Finlay Menzies

Personal information
- Full name: Finlay Jonathan Menzies
- Nationality: Scottish
- Born: 12 July 2005 (age 20)

Sport
- Sport: Para athletics
- Disability: Cerebral palsy
- Disability class: T72
- Events: 100 metres, 400 metres

Medal record
Men's para-athletics
Representing Great Britain
World Championships
| Bronze medal – third place | 2025 New Delhi | 100 m T72 |

= Finlay Menzies =

British para athlete (born 2005)

Finlay Jonathan Menzies (born 12 July 2005) is a Scottish frame runner who competes in T72 sprint events.

==Career==
Menzies competed at the 2025 World Para Athletics Championships and won a bronze medal in the 100 metres T72 event with a personal best time of 16.29 seconds.

In November 2025 he was added to the UK's World Class Performance Programme.
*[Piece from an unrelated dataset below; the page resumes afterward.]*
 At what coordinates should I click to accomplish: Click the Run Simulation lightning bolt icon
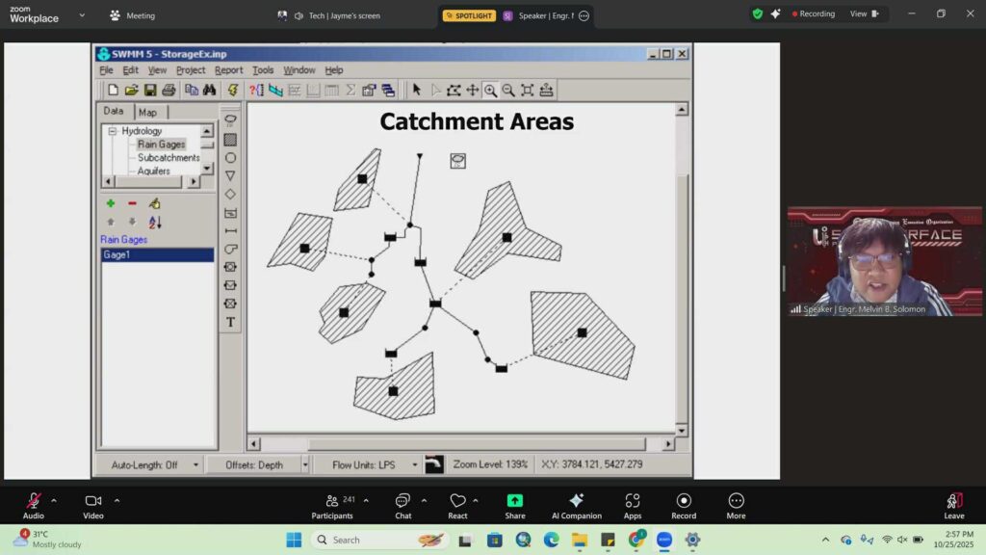pos(232,90)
In the first ever British championship for framerunning, Finlay took gold and the British Championship title in a closely contested final in a time of 16.57s. Just a week later, in the Welsh Senior Outdoor Track & Field Championships held at Cardiff International Stadium, Menzies set a new British Record of 16.02

The British Record for the 100m T72 category was taken below 16 seconds for the first time on 9 July 2026, when Menzies clocked 15.87s in the T72 100m final at the World International Frame Running Cup 2026, Bagsværd, Denmark.

==Personal life==
Menzies was diagnosed with cerebral palsy.